Nous voyons cependant qu'il y a une certaine contradiction à vouloir, d'un côté, professionnaliser davantage (c'est-à-dire, en réalité, spécialiser) les recrutements et, de l'autre, favoriser des déroulements de carrière aussi poussés que possible. La promotion professionnelle suppose donc un équilibre délicat entre la spécialisation, que les services recherchent, et l'aptitude à évoluer qui suppose une formation de départ et un dispositif de mobilité.
Que ce soit au stade du recrutement ou tout au long de la carrière, le " métier " est donc une composante essentielle des parcours individuels dans la fonction publique.
III - Une démarche prospective.
Comme on l'a vu, les métiers évoluent et ceci nous contraint à avoir une démarche prospective dans la fonction publique.
Cette préoccupation se retrouve dans le terme même de gestion prévisionnelle des emplois, des effectifs et des compétences, en voie d'acclimatation dans nos services publics. Il est symptomatique de trouver le mot de " compétences " associé à celui de gestion prévisionnelle. Il renvoie, bien entendu, à celui de " métier " pour l'exercice duquel des compétences sont nécessaires.
Cette préoccupation est relativement récente dans l'administration, mais elle ne lui est pas propre, loin de là.

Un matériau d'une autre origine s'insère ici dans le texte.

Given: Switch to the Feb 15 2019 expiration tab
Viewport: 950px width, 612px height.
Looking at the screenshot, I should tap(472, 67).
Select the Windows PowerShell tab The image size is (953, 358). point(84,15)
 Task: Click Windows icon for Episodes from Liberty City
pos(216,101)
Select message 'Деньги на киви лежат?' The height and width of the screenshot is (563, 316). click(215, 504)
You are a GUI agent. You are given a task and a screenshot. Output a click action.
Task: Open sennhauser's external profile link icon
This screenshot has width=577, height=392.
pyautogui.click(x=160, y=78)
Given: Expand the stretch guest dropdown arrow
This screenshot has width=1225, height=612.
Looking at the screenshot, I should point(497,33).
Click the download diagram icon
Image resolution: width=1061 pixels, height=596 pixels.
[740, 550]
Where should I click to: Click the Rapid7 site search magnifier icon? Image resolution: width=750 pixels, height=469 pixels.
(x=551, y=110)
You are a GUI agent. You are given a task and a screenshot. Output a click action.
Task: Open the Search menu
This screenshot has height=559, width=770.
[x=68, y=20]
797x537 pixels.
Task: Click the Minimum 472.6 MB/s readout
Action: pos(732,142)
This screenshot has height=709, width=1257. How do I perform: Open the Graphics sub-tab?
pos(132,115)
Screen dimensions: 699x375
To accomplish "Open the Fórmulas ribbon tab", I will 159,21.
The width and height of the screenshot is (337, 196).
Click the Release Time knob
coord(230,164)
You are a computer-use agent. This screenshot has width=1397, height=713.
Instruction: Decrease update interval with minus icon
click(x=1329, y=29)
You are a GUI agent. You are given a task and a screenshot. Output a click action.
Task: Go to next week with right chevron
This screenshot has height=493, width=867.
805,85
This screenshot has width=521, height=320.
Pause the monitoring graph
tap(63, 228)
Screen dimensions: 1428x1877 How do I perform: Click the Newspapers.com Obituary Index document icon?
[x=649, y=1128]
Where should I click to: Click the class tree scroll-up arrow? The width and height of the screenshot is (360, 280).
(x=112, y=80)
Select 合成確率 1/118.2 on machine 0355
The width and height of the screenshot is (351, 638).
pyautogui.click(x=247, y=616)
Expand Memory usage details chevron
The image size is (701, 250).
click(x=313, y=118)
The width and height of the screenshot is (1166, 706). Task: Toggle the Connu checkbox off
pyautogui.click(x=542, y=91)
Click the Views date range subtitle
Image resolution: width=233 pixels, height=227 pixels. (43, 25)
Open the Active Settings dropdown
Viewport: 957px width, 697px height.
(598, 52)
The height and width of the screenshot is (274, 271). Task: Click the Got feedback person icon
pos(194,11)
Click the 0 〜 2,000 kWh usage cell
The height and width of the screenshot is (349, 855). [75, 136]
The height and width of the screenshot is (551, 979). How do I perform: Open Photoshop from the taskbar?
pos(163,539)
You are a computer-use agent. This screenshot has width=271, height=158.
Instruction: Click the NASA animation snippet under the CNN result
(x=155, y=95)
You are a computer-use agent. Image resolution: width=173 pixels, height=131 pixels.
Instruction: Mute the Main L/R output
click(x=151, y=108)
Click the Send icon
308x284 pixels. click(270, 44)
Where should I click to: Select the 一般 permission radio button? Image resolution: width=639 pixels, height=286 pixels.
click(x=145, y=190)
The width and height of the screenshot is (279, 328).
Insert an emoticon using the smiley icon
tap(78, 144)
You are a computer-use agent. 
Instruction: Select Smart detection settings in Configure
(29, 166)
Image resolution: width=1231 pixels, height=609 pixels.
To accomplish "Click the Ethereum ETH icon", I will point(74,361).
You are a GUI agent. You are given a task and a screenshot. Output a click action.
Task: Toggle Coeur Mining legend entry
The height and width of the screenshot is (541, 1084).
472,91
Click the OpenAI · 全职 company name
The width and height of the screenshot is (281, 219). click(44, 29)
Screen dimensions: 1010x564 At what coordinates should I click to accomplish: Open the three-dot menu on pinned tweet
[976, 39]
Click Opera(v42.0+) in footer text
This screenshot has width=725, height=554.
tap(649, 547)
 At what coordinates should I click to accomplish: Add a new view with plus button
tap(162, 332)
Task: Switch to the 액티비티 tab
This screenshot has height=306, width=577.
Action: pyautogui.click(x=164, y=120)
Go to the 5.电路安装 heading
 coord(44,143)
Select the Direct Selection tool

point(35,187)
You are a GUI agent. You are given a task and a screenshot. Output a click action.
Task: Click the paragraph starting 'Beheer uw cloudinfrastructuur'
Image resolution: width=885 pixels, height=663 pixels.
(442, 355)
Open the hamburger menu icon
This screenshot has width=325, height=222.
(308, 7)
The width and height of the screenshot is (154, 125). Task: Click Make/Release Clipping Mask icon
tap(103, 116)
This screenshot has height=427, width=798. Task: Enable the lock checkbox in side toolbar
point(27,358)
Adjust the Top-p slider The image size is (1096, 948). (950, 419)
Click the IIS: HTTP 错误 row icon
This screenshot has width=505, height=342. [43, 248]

Une des réussites de l'Observatoire de l'emploi public -et cette journée en témoigne- est d'attirer l'attention sur la diversité des métiers exercés au sein de l'administration et leur évolution prévisible.
Ce rôle de catalyseur exercé par l'OEP n'est pas exclusif des initiatives plus ciblées prises par la fonction publique hospitalière avec la création en 2002 d'un Observatoire national des emplois et des métiers hospitaliers ou par le Centre national de la fonction publique territoriale dont vous parlera, j'imagine, tout à l'heure, l'un de mes prédécesseurs, M. André ROSSINOT.
Dans cette démarche, il est toujours instructif de voir ce qui se passe dans le secteur privé et également de découvrir les évolutions en cours à l'étranger, le Canada, les Pays-Bas, la Finlande me paraissent de bons exemples à cet égard. Sur ces deux points, vous aurez, je crois, un éclairage intéressant aujourd'hui.
En guise de conclusion, vous ne manquerez pas sans doute de vous poser la question de savoir si la notion de " métier " pourrait à la fois permettre de structurer la fonction publique et de gérer mieux les personnels.
L'adéquation n'est pas certaine. On devine bien les attentes et les exigences des administrations en matière de métiers à exercer et de compétences à présenter. Comme tout employeur, l'Etat, les hôpitaux, les collectivités locales souhaitent disposer d'une main d'uvre qualifiée, apte à s'acquitter rapidement des tâches qui lui sont confiées, mais capable aussi d'évoluer et de s'adapter à des outils, des méthodes, un public, un environnement différents.
De l'autre côté, les hommes sont là, pas toujours bien formés, ni toujours motivés, ni en mesure de s'adapter rapidement aux contraintes d'un métier en évolution.
Il appartient aux gestionnaires de rapprocher ces deux points de vue, d'intégrer tous les éléments, d'en ordonner le fonctionnement, d'en dynamiser les résultats. C'est une affaire de temps, de patience et de détermination.
Mesdames,
Messieurs,
Au seuil de cette longue mais passionnante journée qu'organise la Direction générale de l'administration et de la fonction publique, je vous souhaite, à nouveau, de fructueux échanges sur les métiers, la carrière et la fonction publique.
Je serai personnellement attentif aux résultats de vos travaux.